1

Эми

— Пусть мама пойдет первой, — сказал папа.

Мама хотела, чтобы первой была я. Наверное, она боялась, что, когда их закроют в контейнерах и заморозят, я просто уйду и продолжу жить как жила, вместо того чтобы покорно улечься в такой же холодный прозрачный ящик. Но папа настаивал.
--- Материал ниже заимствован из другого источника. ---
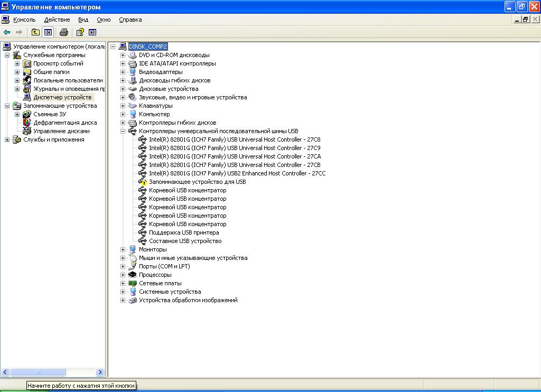Open the Действие menu
Viewport: 541px width, 392px height.
57,20
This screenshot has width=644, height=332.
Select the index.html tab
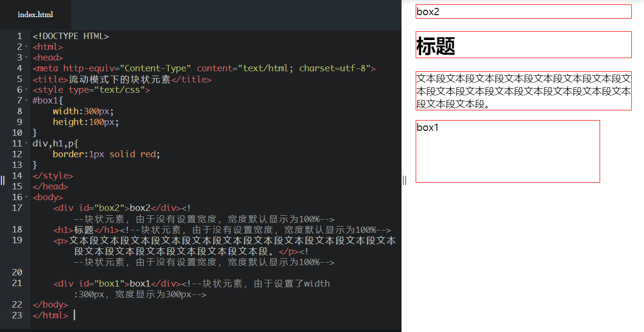[x=35, y=15]
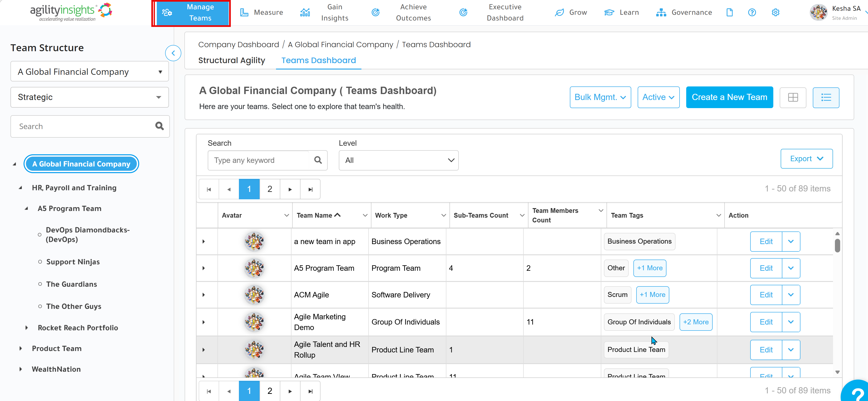Switch to list view icon
The height and width of the screenshot is (401, 868).
(826, 97)
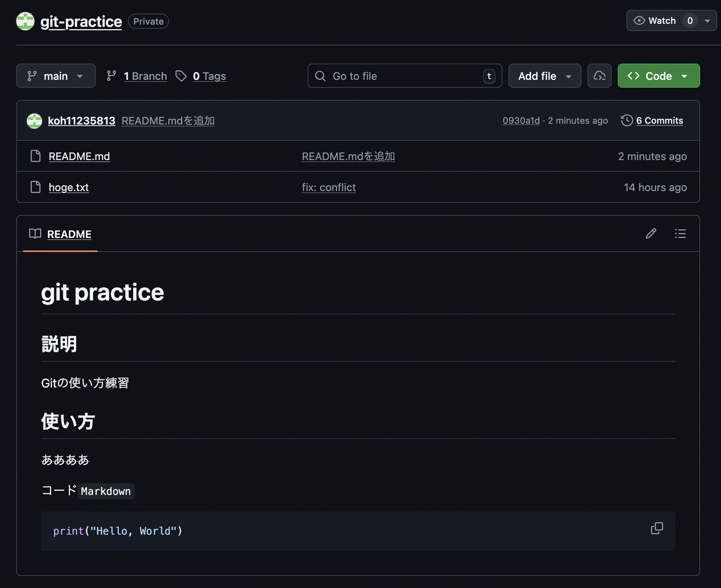Click the README.md file icon
This screenshot has width=721, height=588.
pyautogui.click(x=36, y=156)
— Нужно, чтобы Эми знала, как все будет. Ты иди первая, пусть она посмотрит. Я побуду с ней, пока все не закончится, и пойду последним.

— Сам иди первый, — слабо возразила мама. А я пойду в конце.

Вся проблема была в том, что нужно было раздеваться, а они оба не хотели, чтобы я видела их голыми (в общем-то и меня эта перспектива не радовала), но если уж выбирать, то пусть лучше это будет мама — в конце концов, мы с ней устроены одинаково и вообще.

Голая она казалась очень худой. Ключицы выступали еще сильнее, а кожа уже начала потихоньку становиться похожей на тонкую, влажную рисовую бумагу — такая кожа бывает у стариков. Обвисший, покрытый морщинками живот — раньше он всегда был скрыт под одеждой — придавал ей еще более слабый и беззащитный вид.

Работников лаборатории, казалось, совсем не волновала ни мамина нагота, ни наше с отцом присутствие. Они помогли ей лечь в прозрачный криоконтейнер. Он немножко напоминал гроб, вот только в гробах обычно бывают подушки, и вообще, они выглядят в сто раз уютнее. А этот контейнер куда больше походил на коробку из-под обуви.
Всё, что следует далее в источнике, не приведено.